For years there existed an odd-ball method of tax accounting for trial lawyers.  Unlike every other small businesspersons, trial lawyers were not able to deduct expenses immediately.  Instead, trial lawyers were required to wait until a lawsuit had reached a final outcome before deducting its business expenses.   

Here's an example: Lawyer A files a lawsuit for a wage-and-hour violation in 2010.  Lawyer A has to pay to file fees to file the lawsuit; serve the lawsuit; depose witnesses; and hire experts.  People want paid now.  Imagine lawyer A incurs $10,000 in business expenses in 2010.

The lawyer, unlike every other businessperson, is not able to deduct that $10,000 as a 2010 business expense.  Instead, she'd have to wait until the case settled - 3-to-5 years - before claiming that expense.  

This leads to cash crunches for trial lawyers, which is why the unfair tax treatment exists.  If you run your own small business, this needs no explanation.  For those of you who don't, here's what happens to the lawyer.

If I give you $100,000 but take away $10,000: How much money have you earned?  The logical answer is $90,000.  After all, the $10,000 is not in your hands.  It's in the hands of other small business owners.

Yet under current tax law, the trial lawyer who pays $10,000 in legal expenses in 2010 while earning $100,000 in revenue from other clients, is not going to be taxed for her $90,000 in earnings.  Instead, she'll pay taxes on $100,000 in earnings.  This prevents her from investing money back into her small business.
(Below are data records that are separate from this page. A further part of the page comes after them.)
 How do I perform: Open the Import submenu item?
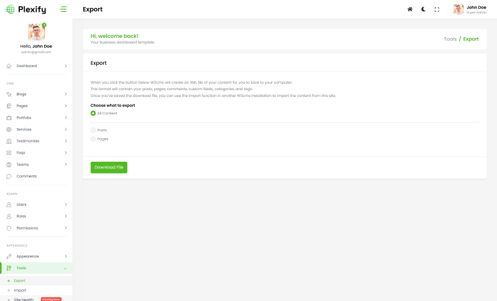tap(20, 290)
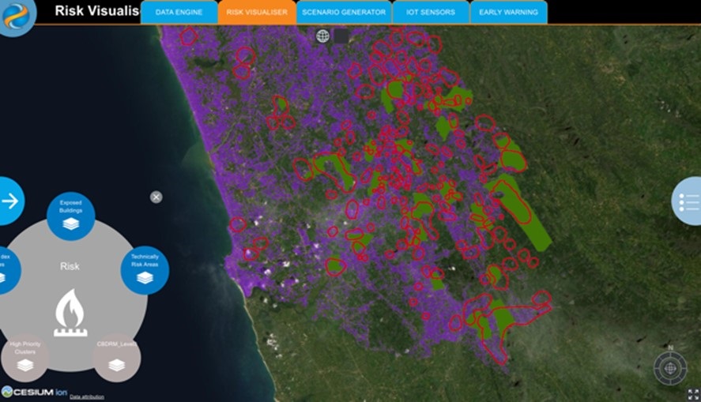Screen dimensions: 701x402
Task: Enable the High Priority Clusters layer
Action: click(x=25, y=357)
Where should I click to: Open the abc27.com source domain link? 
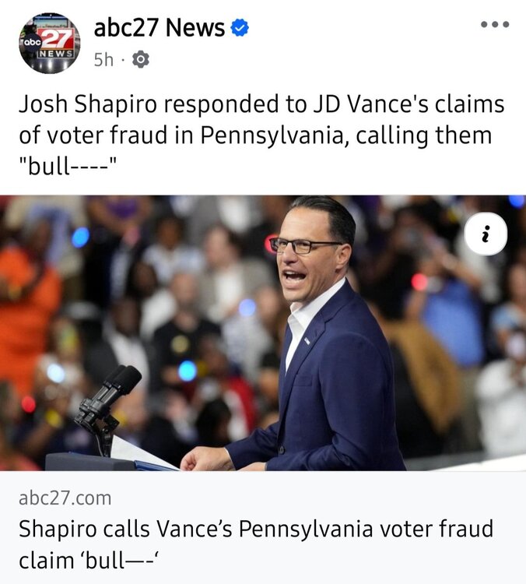[65, 498]
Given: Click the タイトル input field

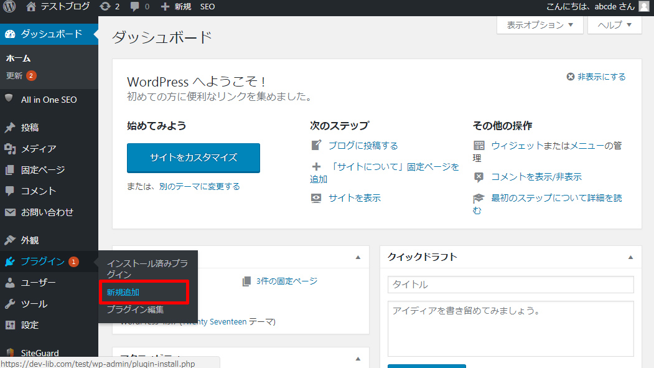Looking at the screenshot, I should 510,285.
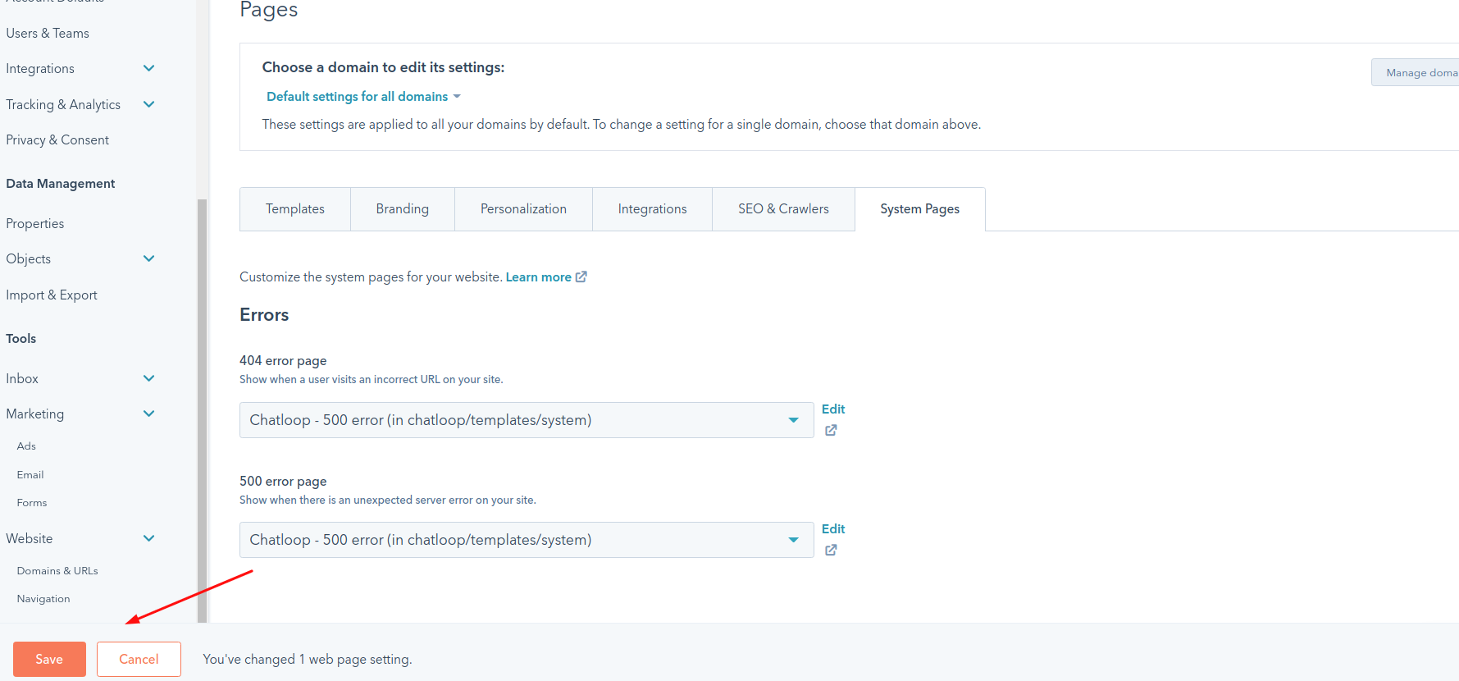
Task: Click the sidebar vertical scrollbar
Action: 202,410
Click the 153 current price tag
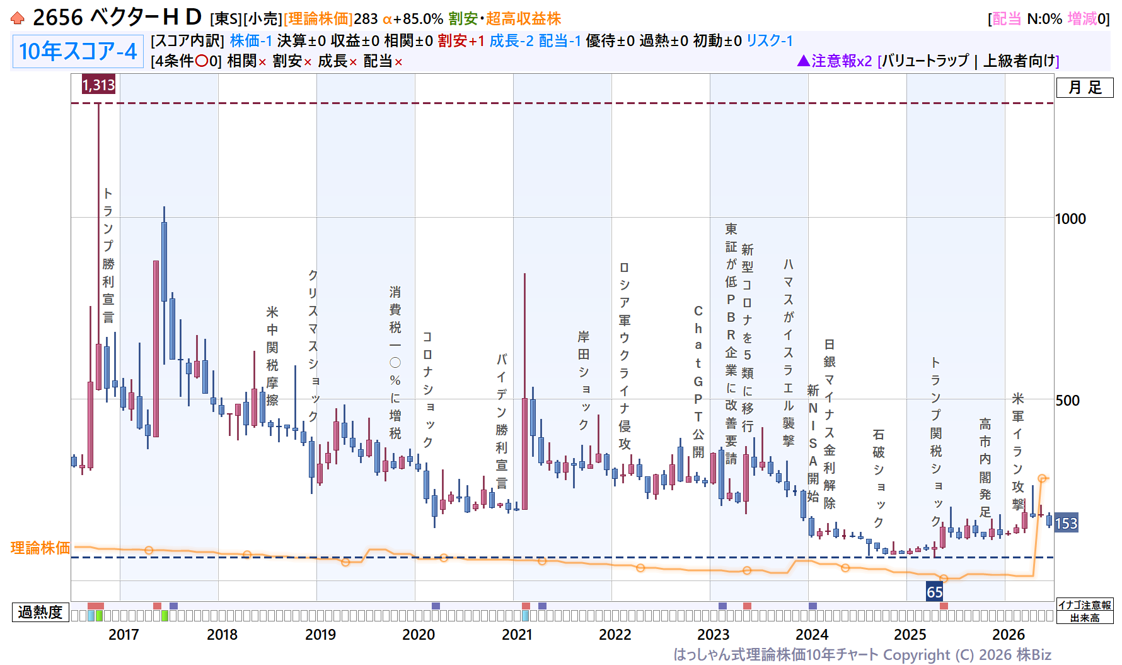The height and width of the screenshot is (665, 1122). pos(1066,523)
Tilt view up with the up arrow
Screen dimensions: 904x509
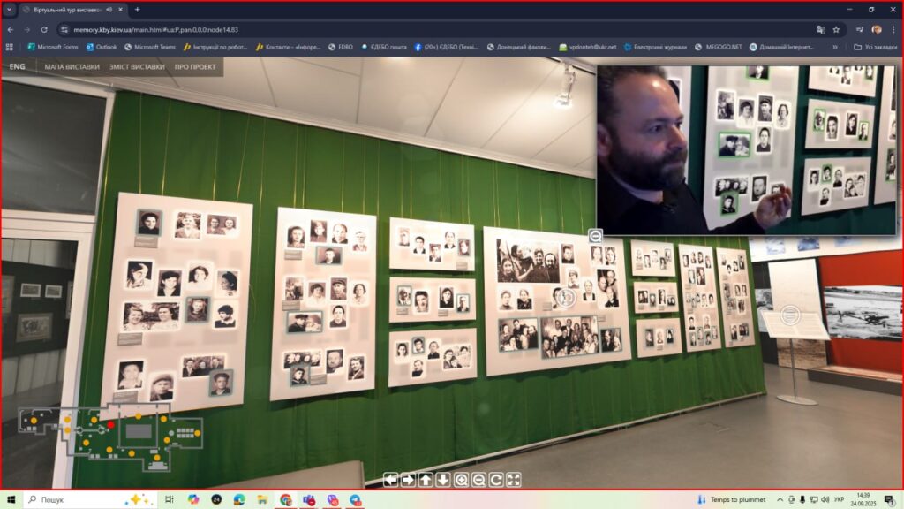426,480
How is that fair?  How is that logical?  A civil defense lawyer claims:

“They’re trying to get the best of both worlds,” said Christopher Appel, an attorney in the public policy group at the Washington-based law firm Shook, Hardy, and Bacon. “It’s not really a business expense. It’s a loan made to the other person the attorney fully expects to get back.”
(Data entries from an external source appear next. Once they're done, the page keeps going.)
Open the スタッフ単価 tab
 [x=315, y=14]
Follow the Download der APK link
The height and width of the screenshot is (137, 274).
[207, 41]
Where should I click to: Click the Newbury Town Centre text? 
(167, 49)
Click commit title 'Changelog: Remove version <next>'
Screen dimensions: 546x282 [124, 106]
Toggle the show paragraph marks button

This is spin at best - and fraud at worst.  A trial lawyer who takes on a case must immediately pay for experts and other expenses.  If the client wins, then the client will reimburse the lawyer for incurred expenses.  If the client loses, then the client does not reimburse the lawyer.

Does that sound like a loan to you?  

I challenge Christopher Appel to go to his bank with the following proposition: "I need money to start a business.  If the business succeeds, I'll give you your money back.  If the business fails, I owe you nothing.  I won't need to file for bankruptcy to discharge the loan, since you agree not to come after me if my business fails.  We'll just amicably part ways."  Anyone think that bank would call that a loan?   

Thus, Appel's comment - like this entire article - is based on bad faith.  Appel doesn't like trial lawyers.  He wants trial lawyers to hurt.  He wants trial lawyers to have less money to run their businesses.

That's certainly a legitimate viewpoint.  My best friends are all plaintiffs' trial lawyers, and so Appel's viewpoint is not one that I share.  Yet people disagree, and some consider trial lawyers to be bad people.  Fine.  People disagree.

Yet let's at least be honest about our biases.  I don't lie to confuse the public about an important tax issue.  I tell the truth.  Rejecting me is your right as a free person.  If you accept me based on lies, then you are not free - but have instead been enslaved by propaganda.

Money spent litigating a case is a business expense. Money spent litigating is not a loan, because the client is under no legal obligation to reimburse the lawyer for his expenses - unless the case settles in favor of the client.  Thus, the trial lawyers are not going to receive a tax cut.  Instead, they're going to be treated like every other small business owner.